SUPPLIED TEXT:
------------------------

Our workflow has a sub-process, in which it will call an activity (check delivery status), check the result, then wait (sleep) for 3 hours and repeat the process if delivery is not success. The loop will go on until 2 days have passed:
The sleep is implemented using workflow.Sleep(ctx, subProcessDurationLeft). In Temporal Web UI, the subprocess will look like (image 2).
In production environment, there was a Cassandra server migration activity. It affected some running workflow transactions. Some transactions encountered WF Task Timed Out (image 3).
We gathered some error messages from Temporal Server log:
- Corrupted non-contiguous event batch
- Operation failed with internal error.
- encounter data loss event
- unavailable error, data loss
When Cassandra server was finally available (running), the transaction could run normally (image 4).
However, when the next sleep timer was triggered, non-deterministic error occurred (image 5).
We suspected that the sleep timer conflicted. When Cassandra Server was shut down, the timer was continued only after Cassandra Server was available, and it was already the time for another sleep timer to begin.
We tried to replicate this issue in NFT scenario, we tried to shut down Cassandra Server, and Temporal Server. However, no non-deterministic error occurred. The transaction ran normally when the servers were available.
Is there any way to find the root cause of the NDE in production? Is there also any way to prevent this scenario from happening again?
Go versions:
go.temporal.io/api v1.6.1-0.20211110205628-60c98e9cbfe2
go.temporal.io/sdk v1.13.1

------------------------

PROVIDED RECORDS:
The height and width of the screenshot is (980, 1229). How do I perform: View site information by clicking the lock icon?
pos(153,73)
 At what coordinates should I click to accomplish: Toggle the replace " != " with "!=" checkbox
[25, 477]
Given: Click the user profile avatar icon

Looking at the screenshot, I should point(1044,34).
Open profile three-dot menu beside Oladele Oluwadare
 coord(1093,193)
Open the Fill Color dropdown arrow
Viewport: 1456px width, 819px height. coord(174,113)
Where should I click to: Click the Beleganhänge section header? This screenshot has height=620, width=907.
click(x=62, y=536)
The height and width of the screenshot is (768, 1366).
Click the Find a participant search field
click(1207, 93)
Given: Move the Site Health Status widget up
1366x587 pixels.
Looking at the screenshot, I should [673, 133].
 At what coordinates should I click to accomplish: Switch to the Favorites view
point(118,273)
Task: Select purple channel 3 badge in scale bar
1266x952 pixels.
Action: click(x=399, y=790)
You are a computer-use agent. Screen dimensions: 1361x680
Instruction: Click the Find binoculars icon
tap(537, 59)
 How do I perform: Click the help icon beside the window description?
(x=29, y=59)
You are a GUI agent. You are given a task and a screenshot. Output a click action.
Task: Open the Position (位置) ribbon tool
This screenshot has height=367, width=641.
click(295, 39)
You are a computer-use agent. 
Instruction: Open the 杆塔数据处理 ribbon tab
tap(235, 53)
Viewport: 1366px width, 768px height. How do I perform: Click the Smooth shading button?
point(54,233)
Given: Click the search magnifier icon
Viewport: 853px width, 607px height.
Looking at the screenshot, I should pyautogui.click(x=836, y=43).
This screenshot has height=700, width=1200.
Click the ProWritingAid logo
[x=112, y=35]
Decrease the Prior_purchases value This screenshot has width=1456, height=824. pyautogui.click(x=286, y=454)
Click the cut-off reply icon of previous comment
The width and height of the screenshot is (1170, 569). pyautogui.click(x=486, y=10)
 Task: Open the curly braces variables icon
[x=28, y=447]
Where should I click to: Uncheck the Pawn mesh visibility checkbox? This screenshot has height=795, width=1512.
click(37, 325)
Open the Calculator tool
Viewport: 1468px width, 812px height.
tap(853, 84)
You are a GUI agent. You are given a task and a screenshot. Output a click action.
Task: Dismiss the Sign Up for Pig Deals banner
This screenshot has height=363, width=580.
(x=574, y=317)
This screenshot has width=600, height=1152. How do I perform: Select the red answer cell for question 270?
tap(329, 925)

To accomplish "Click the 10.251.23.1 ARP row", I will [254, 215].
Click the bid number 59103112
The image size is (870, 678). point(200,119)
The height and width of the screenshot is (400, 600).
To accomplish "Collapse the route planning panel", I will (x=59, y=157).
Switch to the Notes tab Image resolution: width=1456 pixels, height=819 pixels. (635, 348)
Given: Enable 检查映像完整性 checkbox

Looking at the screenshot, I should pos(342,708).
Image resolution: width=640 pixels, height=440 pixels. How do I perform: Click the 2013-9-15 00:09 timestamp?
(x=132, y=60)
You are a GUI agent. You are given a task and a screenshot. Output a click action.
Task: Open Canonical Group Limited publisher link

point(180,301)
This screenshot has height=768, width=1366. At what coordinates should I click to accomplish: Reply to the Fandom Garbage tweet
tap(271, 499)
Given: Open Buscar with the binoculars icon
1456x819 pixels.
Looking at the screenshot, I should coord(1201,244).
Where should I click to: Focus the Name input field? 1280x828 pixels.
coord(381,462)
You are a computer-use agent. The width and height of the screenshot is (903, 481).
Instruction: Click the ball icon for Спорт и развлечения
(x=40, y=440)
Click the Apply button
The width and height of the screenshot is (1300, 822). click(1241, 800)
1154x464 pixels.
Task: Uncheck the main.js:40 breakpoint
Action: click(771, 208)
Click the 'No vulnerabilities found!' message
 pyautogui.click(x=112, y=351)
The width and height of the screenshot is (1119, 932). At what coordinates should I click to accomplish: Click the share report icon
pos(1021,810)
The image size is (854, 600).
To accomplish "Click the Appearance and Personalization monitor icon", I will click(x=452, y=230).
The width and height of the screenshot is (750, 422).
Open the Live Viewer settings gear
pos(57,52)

------------------------

ACTIONS TO TAKE:
a) In the forum post on the Temporal workflow error, how long does the sub-process sleep before it repeats the delivery status check?
b) Please transcribe the section of the forum post that opens with the words containing "- encounter data" and closes with "normally (image 4).".

SOLUTIONS IN ORDER:
a) 3 hours.

b)
- encounter data loss event
- unavailable error, data loss
When Cassandra server was finally available (running), the transaction could run normally (image 4).